● **STATED TASK**
Reproduce the material below character for character. Begin at the line that contains "Task: Open Explorer" and stop after the line that contains "Action: [x=169, y=42]".

● **RECORD LIST**
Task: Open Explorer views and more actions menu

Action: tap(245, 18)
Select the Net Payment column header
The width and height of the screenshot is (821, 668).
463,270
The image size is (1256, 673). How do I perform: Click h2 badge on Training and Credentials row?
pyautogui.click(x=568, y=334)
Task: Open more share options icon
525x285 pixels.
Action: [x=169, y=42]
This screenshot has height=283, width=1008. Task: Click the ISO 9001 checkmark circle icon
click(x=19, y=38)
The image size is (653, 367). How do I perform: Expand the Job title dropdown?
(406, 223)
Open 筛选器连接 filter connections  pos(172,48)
---
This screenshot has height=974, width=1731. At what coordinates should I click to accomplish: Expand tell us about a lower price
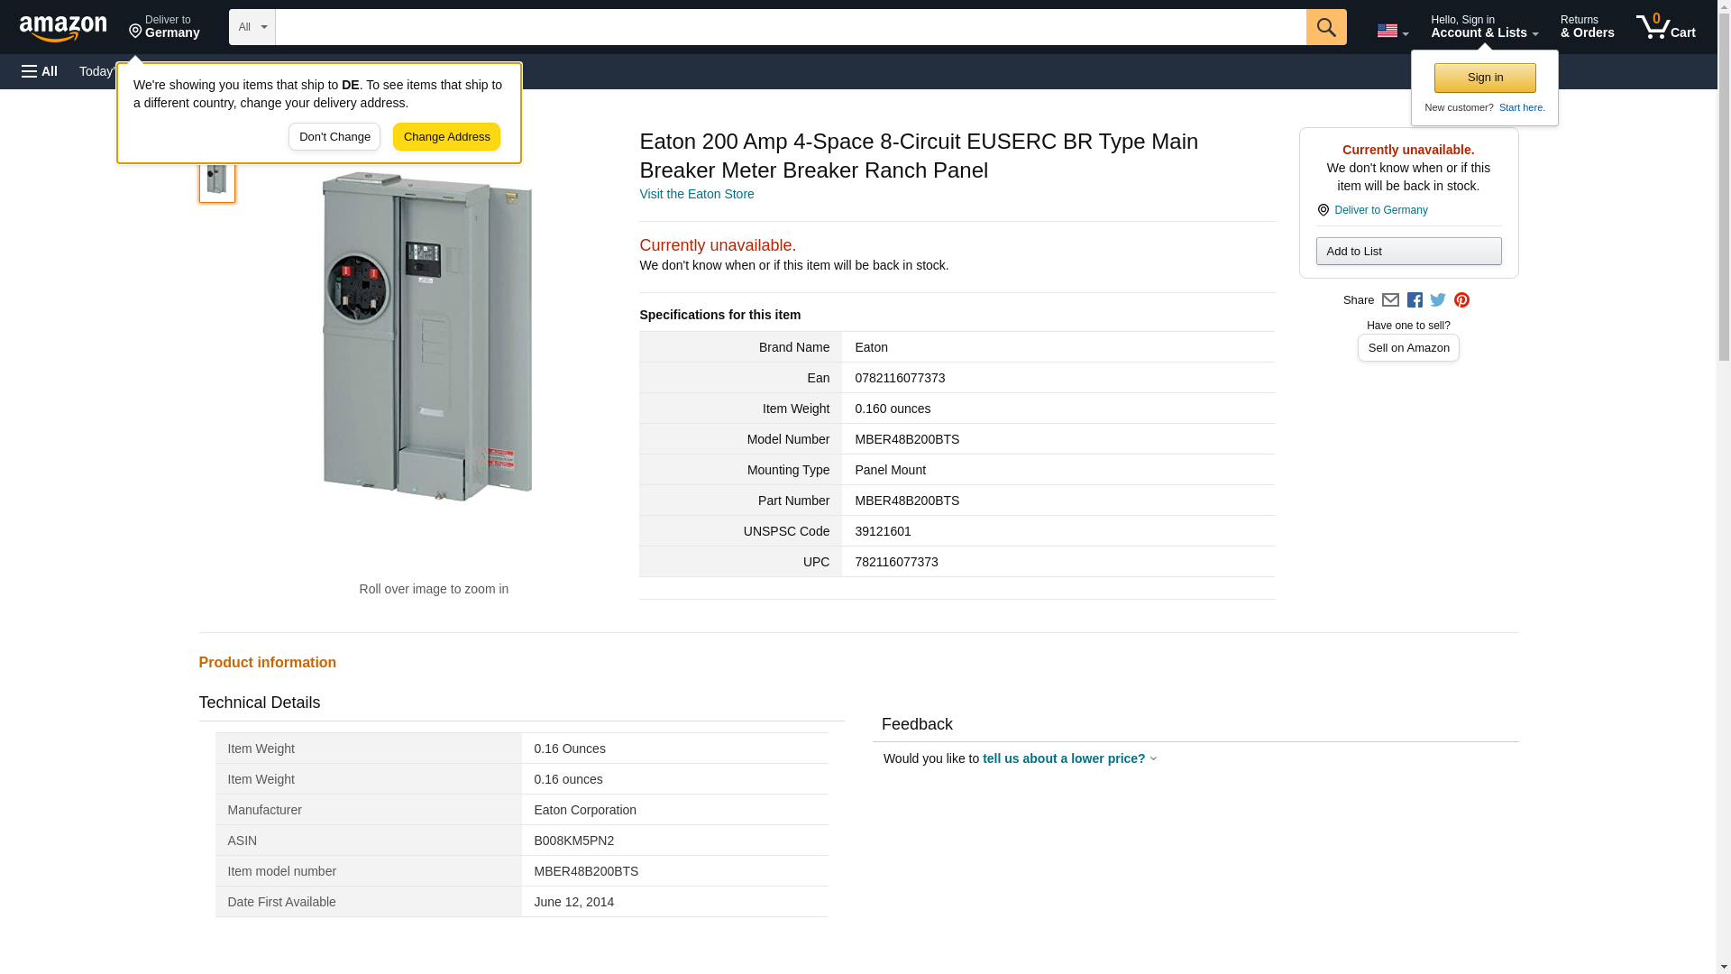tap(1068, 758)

● **ANSWER TO THIS PROBLEM**
Task: Open Explorer views and more actions menu

Action: tap(245, 18)
Select the Net Payment column header
The width and height of the screenshot is (821, 668).
463,270
The image size is (1256, 673). How do I perform: Click h2 badge on Training and Credentials row?
pyautogui.click(x=568, y=334)
Task: Open more share options icon
525x285 pixels.
Action: [x=169, y=42]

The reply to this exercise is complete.